● Challenge:
Rewrite the material below, swapping each occurrence of "GUI agent" for "desktop agent" and leaving everything else untouched.

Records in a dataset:
○ ○ ○ ○ ○ ○ ○

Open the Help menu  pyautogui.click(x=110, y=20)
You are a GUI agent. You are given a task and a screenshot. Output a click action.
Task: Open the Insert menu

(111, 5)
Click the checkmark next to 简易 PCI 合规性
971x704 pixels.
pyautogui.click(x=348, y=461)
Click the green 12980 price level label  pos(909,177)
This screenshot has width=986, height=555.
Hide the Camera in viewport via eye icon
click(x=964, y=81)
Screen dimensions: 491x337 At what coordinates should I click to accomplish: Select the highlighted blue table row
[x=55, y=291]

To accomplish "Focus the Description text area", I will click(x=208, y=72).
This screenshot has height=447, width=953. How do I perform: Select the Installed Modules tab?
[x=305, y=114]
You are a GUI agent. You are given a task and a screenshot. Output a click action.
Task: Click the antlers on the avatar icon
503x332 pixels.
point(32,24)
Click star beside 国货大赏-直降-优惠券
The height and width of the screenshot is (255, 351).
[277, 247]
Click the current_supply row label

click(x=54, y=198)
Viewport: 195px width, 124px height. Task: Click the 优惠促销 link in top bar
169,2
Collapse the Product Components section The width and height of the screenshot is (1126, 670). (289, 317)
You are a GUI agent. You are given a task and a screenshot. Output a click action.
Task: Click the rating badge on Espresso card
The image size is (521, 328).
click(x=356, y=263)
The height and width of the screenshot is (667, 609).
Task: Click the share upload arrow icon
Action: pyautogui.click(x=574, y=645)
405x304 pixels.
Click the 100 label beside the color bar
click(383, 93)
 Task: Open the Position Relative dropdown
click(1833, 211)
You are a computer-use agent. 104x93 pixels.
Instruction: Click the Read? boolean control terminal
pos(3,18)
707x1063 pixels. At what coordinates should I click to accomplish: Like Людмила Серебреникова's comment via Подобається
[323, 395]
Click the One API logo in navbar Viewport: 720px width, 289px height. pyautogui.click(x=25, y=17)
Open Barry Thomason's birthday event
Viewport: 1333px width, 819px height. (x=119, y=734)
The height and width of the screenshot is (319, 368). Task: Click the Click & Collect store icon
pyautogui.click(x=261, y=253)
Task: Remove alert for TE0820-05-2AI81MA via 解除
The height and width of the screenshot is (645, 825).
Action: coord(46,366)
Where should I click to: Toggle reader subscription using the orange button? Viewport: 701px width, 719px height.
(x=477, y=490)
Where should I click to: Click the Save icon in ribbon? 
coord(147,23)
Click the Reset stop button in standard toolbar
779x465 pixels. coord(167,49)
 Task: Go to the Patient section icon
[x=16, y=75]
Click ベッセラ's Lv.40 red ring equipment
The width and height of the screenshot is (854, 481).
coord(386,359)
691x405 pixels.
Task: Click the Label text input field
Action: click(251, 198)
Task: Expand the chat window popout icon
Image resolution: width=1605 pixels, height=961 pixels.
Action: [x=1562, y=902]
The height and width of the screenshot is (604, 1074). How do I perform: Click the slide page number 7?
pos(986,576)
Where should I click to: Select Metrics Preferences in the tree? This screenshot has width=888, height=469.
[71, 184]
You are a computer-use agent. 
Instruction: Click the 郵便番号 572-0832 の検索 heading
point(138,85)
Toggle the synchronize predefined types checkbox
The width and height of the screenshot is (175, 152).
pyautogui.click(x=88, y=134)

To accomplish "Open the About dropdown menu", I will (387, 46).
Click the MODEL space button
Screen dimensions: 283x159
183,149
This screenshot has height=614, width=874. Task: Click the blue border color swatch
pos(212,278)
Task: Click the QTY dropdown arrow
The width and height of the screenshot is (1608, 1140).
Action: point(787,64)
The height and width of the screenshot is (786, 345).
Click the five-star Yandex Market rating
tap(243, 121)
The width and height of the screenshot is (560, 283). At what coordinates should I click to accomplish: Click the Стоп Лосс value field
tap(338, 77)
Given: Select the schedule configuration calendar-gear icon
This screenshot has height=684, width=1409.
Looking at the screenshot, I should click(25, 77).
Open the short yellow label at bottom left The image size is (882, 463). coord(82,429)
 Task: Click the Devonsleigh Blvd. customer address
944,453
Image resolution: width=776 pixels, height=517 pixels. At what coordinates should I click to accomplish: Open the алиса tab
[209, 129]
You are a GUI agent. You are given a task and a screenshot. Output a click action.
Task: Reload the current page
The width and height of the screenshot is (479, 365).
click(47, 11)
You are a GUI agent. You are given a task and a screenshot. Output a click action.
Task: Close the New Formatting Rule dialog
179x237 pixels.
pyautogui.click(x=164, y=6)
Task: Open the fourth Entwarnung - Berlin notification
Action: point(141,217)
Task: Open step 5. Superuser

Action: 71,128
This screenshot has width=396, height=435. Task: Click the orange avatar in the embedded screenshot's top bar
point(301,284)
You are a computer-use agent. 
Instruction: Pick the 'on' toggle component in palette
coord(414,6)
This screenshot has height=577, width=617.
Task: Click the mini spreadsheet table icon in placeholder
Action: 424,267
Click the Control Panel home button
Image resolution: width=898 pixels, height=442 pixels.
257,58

○ ○ ○ ○ ○ ○ ○

● The completed task:
Open the Help menu  pyautogui.click(x=110, y=20)
You are a desktop agent. You are given a task and a screenshot. Output a click action.
Task: Open the Insert menu

(111, 5)
Click the checkmark next to 简易 PCI 合规性
971x704 pixels.
pyautogui.click(x=348, y=461)
Click the green 12980 price level label  pos(909,177)
This screenshot has width=986, height=555.
Hide the Camera in viewport via eye icon
click(x=964, y=81)
Screen dimensions: 491x337 At what coordinates should I click to accomplish: Select the highlighted blue table row
[x=55, y=291]

To accomplish "Focus the Description text area", I will click(x=208, y=72).
This screenshot has height=447, width=953. How do I perform: Select the Installed Modules tab?
[x=305, y=114]
You are a desktop agent. You are given a task and a screenshot. Output a click action.
Task: Click the antlers on the avatar icon
503x332 pixels.
point(32,24)
Click star beside 国货大赏-直降-优惠券
The height and width of the screenshot is (255, 351).
[277, 247]
Click the current_supply row label

click(x=54, y=198)
Viewport: 195px width, 124px height. Task: Click the 优惠促销 link in top bar
169,2
Collapse the Product Components section The width and height of the screenshot is (1126, 670). (289, 317)
You are a desktop agent. You are given a task and a screenshot. Output a click action.
Task: Click the rating badge on Espresso card
The image size is (521, 328).
click(x=356, y=263)
The height and width of the screenshot is (667, 609).
Task: Click the share upload arrow icon
Action: pyautogui.click(x=574, y=645)
405x304 pixels.
Click the 100 label beside the color bar
click(383, 93)
 Task: Open the Position Relative dropdown
click(1833, 211)
You are a computer-use agent. 104x93 pixels.
Instruction: Click the Read? boolean control terminal
pos(3,18)
707x1063 pixels. At what coordinates should I click to accomplish: Like Людмила Серебреникова's comment via Подобається
[323, 395]
Click the One API logo in navbar Viewport: 720px width, 289px height. pyautogui.click(x=25, y=17)
Open Barry Thomason's birthday event
Viewport: 1333px width, 819px height. (x=119, y=734)
The height and width of the screenshot is (319, 368). Task: Click the Click & Collect store icon
pyautogui.click(x=261, y=253)
Task: Remove alert for TE0820-05-2AI81MA via 解除
The height and width of the screenshot is (645, 825).
Action: coord(46,366)
Where should I click to: Toggle reader subscription using the orange button? Viewport: 701px width, 719px height.
(x=477, y=490)
Where should I click to: Click the Save icon in ribbon? 
coord(147,23)
Click the Reset stop button in standard toolbar
779x465 pixels. coord(167,49)
 Task: Go to the Patient section icon
[x=16, y=75]
Click ベッセラ's Lv.40 red ring equipment
The width and height of the screenshot is (854, 481).
coord(386,359)
691x405 pixels.
Task: Click the Label text input field
Action: click(251, 198)
Task: Expand the chat window popout icon
Image resolution: width=1605 pixels, height=961 pixels.
Action: [x=1562, y=902]
The height and width of the screenshot is (604, 1074). How do I perform: Click the slide page number 7?
pos(986,576)
Where should I click to: Select Metrics Preferences in the tree? This screenshot has width=888, height=469.
[71, 184]
You are a computer-use agent. 
Instruction: Click the 郵便番号 572-0832 の検索 heading
point(138,85)
Toggle the synchronize predefined types checkbox
The width and height of the screenshot is (175, 152).
pyautogui.click(x=88, y=134)

To accomplish "Open the About dropdown menu", I will (387, 46).
Click the MODEL space button
Screen dimensions: 283x159
183,149
This screenshot has height=614, width=874. Task: Click the blue border color swatch
pos(212,278)
Task: Click the QTY dropdown arrow
The width and height of the screenshot is (1608, 1140).
Action: point(787,64)
The height and width of the screenshot is (786, 345).
Click the five-star Yandex Market rating
tap(243, 121)
The width and height of the screenshot is (560, 283). At what coordinates should I click to accomplish: Click the Стоп Лосс value field
tap(338, 77)
Given: Select the schedule configuration calendar-gear icon
This screenshot has height=684, width=1409.
Looking at the screenshot, I should click(25, 77).
Open the short yellow label at bottom left The image size is (882, 463). coord(82,429)
 Task: Click the Devonsleigh Blvd. customer address
944,453
Image resolution: width=776 pixels, height=517 pixels. At what coordinates should I click to accomplish: Open the алиса tab
[209, 129]
You are a desktop agent. You are given a task and a screenshot. Output a click action.
Task: Reload the current page
The width and height of the screenshot is (479, 365).
click(47, 11)
You are a desktop agent. You are given a task and a screenshot. Output a click action.
Task: Close the New Formatting Rule dialog
179x237 pixels.
pyautogui.click(x=164, y=6)
Task: Open the fourth Entwarnung - Berlin notification
Action: point(141,217)
Task: Open step 5. Superuser

Action: 71,128
This screenshot has width=396, height=435. Task: Click the orange avatar in the embedded screenshot's top bar
point(301,284)
You are a computer-use agent. 
Instruction: Pick the 'on' toggle component in palette
coord(414,6)
This screenshot has height=577, width=617.
Task: Click the mini spreadsheet table icon in placeholder
Action: 424,267
Click the Control Panel home button
Image resolution: width=898 pixels, height=442 pixels.
257,58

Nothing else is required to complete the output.